I created this blog when my sweet little girl, Kristen, was diagnosed with cancer, for the third time. After fighting for almost 3 years Kristen was called home to that same God who gave her life. One of my favorite quotes comes from Neal A. Maxwell- "Those who "plow in hope" not only understand the law of the harvest but they also understand what growing seasons are all about. True, those with genuine hope may see their proximate circumstances shaken like a kaleidoscope at times, yet with the "Eye of faith" they still see divine design." Kristen blessed lives and continues to do so. Her light continues to shine. As for me, I continue to "plow in hope" knowing well that Kristen is mine for eternity. Families can be together forever!

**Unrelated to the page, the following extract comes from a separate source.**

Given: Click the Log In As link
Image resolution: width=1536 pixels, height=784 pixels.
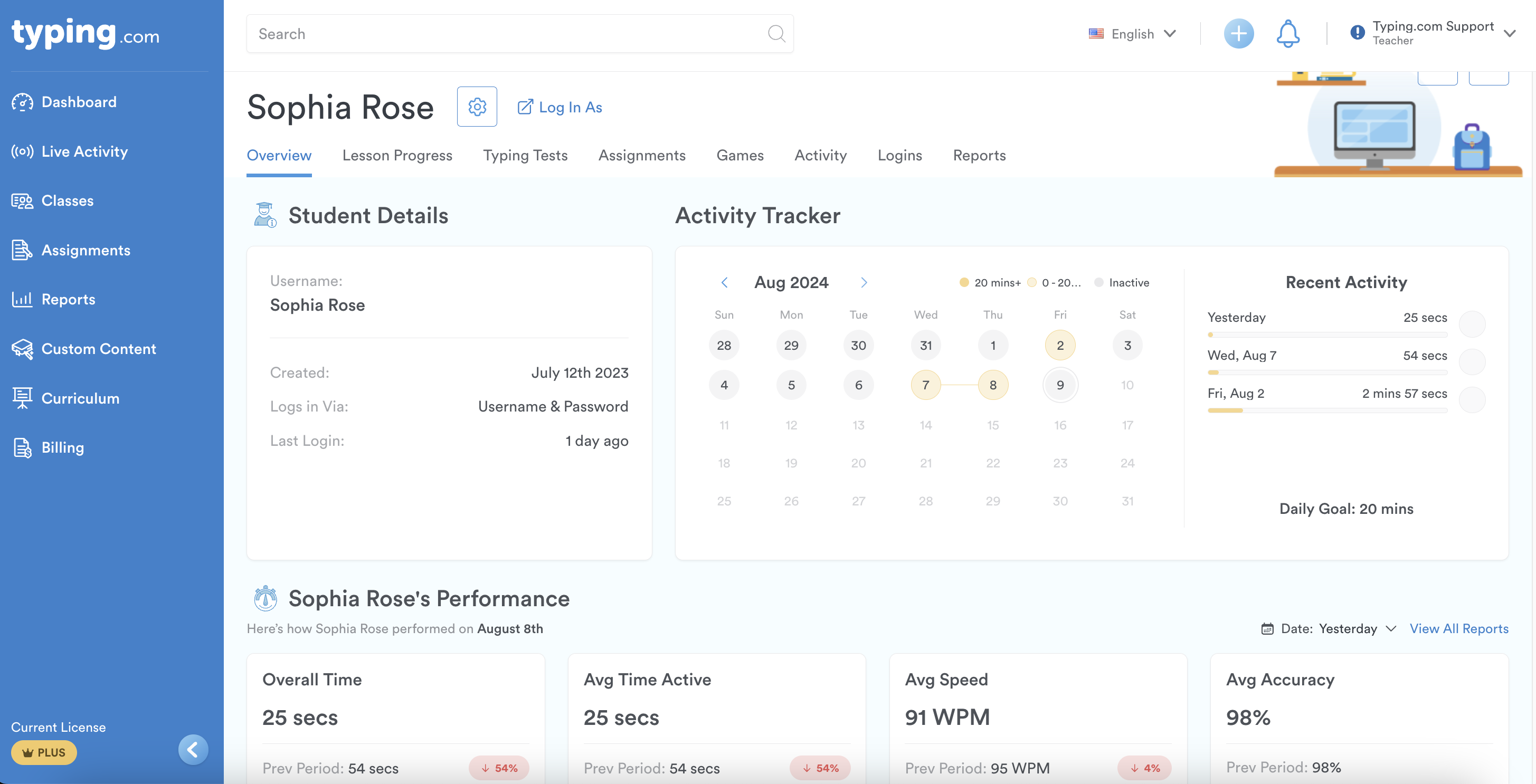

Friday, September 26, 2008

longest elevator ride of my life!!!!!

Kristen is on the 4th floor of the childrens hospital in Salt Lake City. After being here with her for many days, I got the chance to leave for a few hours today. My daughter, Kamie, came to sit with Kristen while I ran home to pack my suit case with clean clothes. I got on the elevator and 3 people followed me, an older woman (who am I kidding? she was probably my age!) and girl and a boy in their early 20's. The boy reminded me of my nephew Ty, only he was shorter and a little more stout. He was a nice looking boy, maybe an earring, somewhat spiked hair, so maybe a little rough. The guy said to the lady that was probably his mom, "I've never felt like this in my whole life!" Then the tears came. His mom replied, "I know, but that is why your family is kicking in." The guy continued to sob. Then off course me, thinking of my own plight, with my suit case full of dirty clothes, my daughter deathly ill down the hall, I began to cry. Yeah I really did, right there on the elevator, tears were rolling down my face. I was crying for myself, but also for the guy in the elevator. It was obvious that he too had a child that was here in the hospital that was suffering, i felt for a moment that we had a connection. A connection that I wish neither of us had. We each had a child laying in pain. And there was nothing we could do about it! NOTHING!!!!! It is the worst feeling in the world! He said it right when he said, "I've never felt like this in my life!! and i hope I never feel like this again! And i wish no parent ever has to feel the pain me and the stranger in the elevator feel today.